[Opening RECORD EXTRACTS section]

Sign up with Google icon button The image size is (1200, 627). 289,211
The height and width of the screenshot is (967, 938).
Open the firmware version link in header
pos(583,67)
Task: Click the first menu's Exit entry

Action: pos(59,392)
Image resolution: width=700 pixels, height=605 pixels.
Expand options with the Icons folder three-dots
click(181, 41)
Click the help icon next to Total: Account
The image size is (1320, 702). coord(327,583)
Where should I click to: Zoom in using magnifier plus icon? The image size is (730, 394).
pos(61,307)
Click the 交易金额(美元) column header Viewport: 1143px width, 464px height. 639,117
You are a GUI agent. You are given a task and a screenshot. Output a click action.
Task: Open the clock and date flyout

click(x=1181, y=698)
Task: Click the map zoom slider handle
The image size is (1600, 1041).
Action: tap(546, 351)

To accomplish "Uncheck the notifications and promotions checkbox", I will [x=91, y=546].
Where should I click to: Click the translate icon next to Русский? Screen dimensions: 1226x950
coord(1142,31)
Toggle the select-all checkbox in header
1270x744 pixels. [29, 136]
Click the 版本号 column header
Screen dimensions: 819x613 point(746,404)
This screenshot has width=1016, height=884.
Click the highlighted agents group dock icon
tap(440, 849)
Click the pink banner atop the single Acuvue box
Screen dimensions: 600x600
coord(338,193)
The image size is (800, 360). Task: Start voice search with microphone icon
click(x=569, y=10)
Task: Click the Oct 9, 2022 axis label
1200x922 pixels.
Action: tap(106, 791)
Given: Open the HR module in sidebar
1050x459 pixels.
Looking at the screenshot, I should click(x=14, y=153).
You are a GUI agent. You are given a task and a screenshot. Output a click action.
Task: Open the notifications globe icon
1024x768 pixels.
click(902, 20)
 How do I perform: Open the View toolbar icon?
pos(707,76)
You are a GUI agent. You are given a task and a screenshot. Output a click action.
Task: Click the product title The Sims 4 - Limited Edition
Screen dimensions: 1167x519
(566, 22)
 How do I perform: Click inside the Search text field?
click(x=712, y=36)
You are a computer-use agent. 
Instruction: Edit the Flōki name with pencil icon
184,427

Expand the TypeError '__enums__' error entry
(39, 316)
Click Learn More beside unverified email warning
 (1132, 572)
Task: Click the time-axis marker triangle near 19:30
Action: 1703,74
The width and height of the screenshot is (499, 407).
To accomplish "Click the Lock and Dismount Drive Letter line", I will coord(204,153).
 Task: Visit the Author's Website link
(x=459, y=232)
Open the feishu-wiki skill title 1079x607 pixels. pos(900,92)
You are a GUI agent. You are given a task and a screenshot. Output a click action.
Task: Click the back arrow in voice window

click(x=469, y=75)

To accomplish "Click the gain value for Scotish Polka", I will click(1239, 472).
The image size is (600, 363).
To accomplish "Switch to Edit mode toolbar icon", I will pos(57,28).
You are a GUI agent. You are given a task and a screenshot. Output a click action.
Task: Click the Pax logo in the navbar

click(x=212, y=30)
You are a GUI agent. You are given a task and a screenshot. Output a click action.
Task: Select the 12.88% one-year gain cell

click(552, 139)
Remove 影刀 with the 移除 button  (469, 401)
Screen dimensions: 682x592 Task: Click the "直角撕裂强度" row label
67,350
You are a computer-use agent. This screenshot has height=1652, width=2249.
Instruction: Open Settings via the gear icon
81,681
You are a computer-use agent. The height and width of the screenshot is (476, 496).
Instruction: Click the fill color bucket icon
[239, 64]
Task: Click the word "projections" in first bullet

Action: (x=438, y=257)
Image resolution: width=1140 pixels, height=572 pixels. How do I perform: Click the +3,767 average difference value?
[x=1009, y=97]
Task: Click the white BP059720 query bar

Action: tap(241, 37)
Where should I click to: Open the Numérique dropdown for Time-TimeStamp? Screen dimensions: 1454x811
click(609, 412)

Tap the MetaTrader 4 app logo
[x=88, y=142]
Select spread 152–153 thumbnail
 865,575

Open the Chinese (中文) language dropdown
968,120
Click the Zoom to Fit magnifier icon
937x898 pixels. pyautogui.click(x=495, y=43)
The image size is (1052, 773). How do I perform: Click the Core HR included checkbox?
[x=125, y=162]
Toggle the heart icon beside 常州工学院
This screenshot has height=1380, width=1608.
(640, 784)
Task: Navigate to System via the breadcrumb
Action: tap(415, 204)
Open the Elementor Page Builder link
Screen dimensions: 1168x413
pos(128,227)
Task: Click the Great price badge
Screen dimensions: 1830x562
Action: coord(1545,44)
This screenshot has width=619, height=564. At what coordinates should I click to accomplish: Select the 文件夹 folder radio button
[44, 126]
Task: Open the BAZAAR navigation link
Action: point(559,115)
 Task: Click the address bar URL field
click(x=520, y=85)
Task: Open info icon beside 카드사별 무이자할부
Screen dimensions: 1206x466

[Closing RECORD EXTRACTS section]

WHAT THE TASK REQUIRES
Return every line of the material above exactly.

ANSWER SPACE
Sign up with Google icon button The image size is (1200, 627). 289,211
The height and width of the screenshot is (967, 938).
Open the firmware version link in header
pos(583,67)
Task: Click the first menu's Exit entry

Action: pos(59,392)
Image resolution: width=700 pixels, height=605 pixels.
Expand options with the Icons folder three-dots
click(181, 41)
Click the help icon next to Total: Account
The image size is (1320, 702). coord(327,583)
Where should I click to: Zoom in using magnifier plus icon? The image size is (730, 394).
pos(61,307)
Click the 交易金额(美元) column header Viewport: 1143px width, 464px height. 639,117
You are a GUI agent. You are given a task and a screenshot. Output a click action.
Task: Open the clock and date flyout

click(x=1181, y=698)
Task: Click the map zoom slider handle
The image size is (1600, 1041).
Action: tap(546, 351)

To accomplish "Uncheck the notifications and promotions checkbox", I will [x=91, y=546].
Where should I click to: Click the translate icon next to Русский? Screen dimensions: 1226x950
coord(1142,31)
Toggle the select-all checkbox in header
1270x744 pixels. [29, 136]
Click the 版本号 column header
Screen dimensions: 819x613 point(746,404)
This screenshot has width=1016, height=884.
Click the highlighted agents group dock icon
tap(440, 849)
Click the pink banner atop the single Acuvue box
Screen dimensions: 600x600
coord(338,193)
The image size is (800, 360). Task: Start voice search with microphone icon
click(x=569, y=10)
Task: Click the Oct 9, 2022 axis label
1200x922 pixels.
Action: tap(106, 791)
Given: Open the HR module in sidebar
1050x459 pixels.
Looking at the screenshot, I should click(x=14, y=153).
You are a GUI agent. You are given a task and a screenshot. Output a click action.
Task: Open the notifications globe icon
1024x768 pixels.
click(902, 20)
 How do I perform: Open the View toolbar icon?
pos(707,76)
You are a GUI agent. You are given a task and a screenshot. Output a click action.
Task: Click the product title The Sims 4 - Limited Edition
Screen dimensions: 1167x519
(566, 22)
 How do I perform: Click inside the Search text field?
click(x=712, y=36)
You are a computer-use agent. 
Instruction: Edit the Flōki name with pencil icon
184,427

Expand the TypeError '__enums__' error entry
(39, 316)
Click Learn More beside unverified email warning
 (1132, 572)
Task: Click the time-axis marker triangle near 19:30
Action: 1703,74
The width and height of the screenshot is (499, 407).
To accomplish "Click the Lock and Dismount Drive Letter line", I will coord(204,153).
 Task: Visit the Author's Website link
(x=459, y=232)
Open the feishu-wiki skill title 1079x607 pixels. pos(900,92)
You are a GUI agent. You are given a task and a screenshot. Output a click action.
Task: Click the back arrow in voice window

click(x=469, y=75)

To accomplish "Click the gain value for Scotish Polka", I will click(1239, 472).
The image size is (600, 363).
To accomplish "Switch to Edit mode toolbar icon", I will pos(57,28).
You are a GUI agent. You are given a task and a screenshot. Output a click action.
Task: Click the Pax logo in the navbar

click(x=212, y=30)
You are a GUI agent. You are given a task and a screenshot. Output a click action.
Task: Select the 12.88% one-year gain cell

click(552, 139)
Remove 影刀 with the 移除 button  (469, 401)
Screen dimensions: 682x592 Task: Click the "直角撕裂强度" row label
67,350
You are a computer-use agent. This screenshot has height=1652, width=2249.
Instruction: Open Settings via the gear icon
81,681
You are a computer-use agent. The height and width of the screenshot is (476, 496).
Instruction: Click the fill color bucket icon
[239, 64]
Task: Click the word "projections" in first bullet

Action: (x=438, y=257)
Image resolution: width=1140 pixels, height=572 pixels. How do I perform: Click the +3,767 average difference value?
[x=1009, y=97]
Task: Click the white BP059720 query bar

Action: tap(241, 37)
Where should I click to: Open the Numérique dropdown for Time-TimeStamp? Screen dimensions: 1454x811
click(609, 412)

Tap the MetaTrader 4 app logo
[x=88, y=142]
Select spread 152–153 thumbnail
 865,575

Open the Chinese (中文) language dropdown
968,120
Click the Zoom to Fit magnifier icon
937x898 pixels. pyautogui.click(x=495, y=43)
The image size is (1052, 773). How do I perform: Click the Core HR included checkbox?
[x=125, y=162]
Toggle the heart icon beside 常州工学院
This screenshot has height=1380, width=1608.
(640, 784)
Task: Navigate to System via the breadcrumb
Action: tap(415, 204)
Open the Elementor Page Builder link
Screen dimensions: 1168x413
pos(128,227)
Task: Click the Great price badge
Screen dimensions: 1830x562
Action: coord(1545,44)
This screenshot has width=619, height=564. At what coordinates should I click to accomplish: Select the 文件夹 folder radio button
[44, 126]
Task: Open the BAZAAR navigation link
Action: point(559,115)
 Task: Click the address bar URL field
click(x=520, y=85)
Task: Open info icon beside 카드사별 무이자할부
Screen dimensions: 1206x466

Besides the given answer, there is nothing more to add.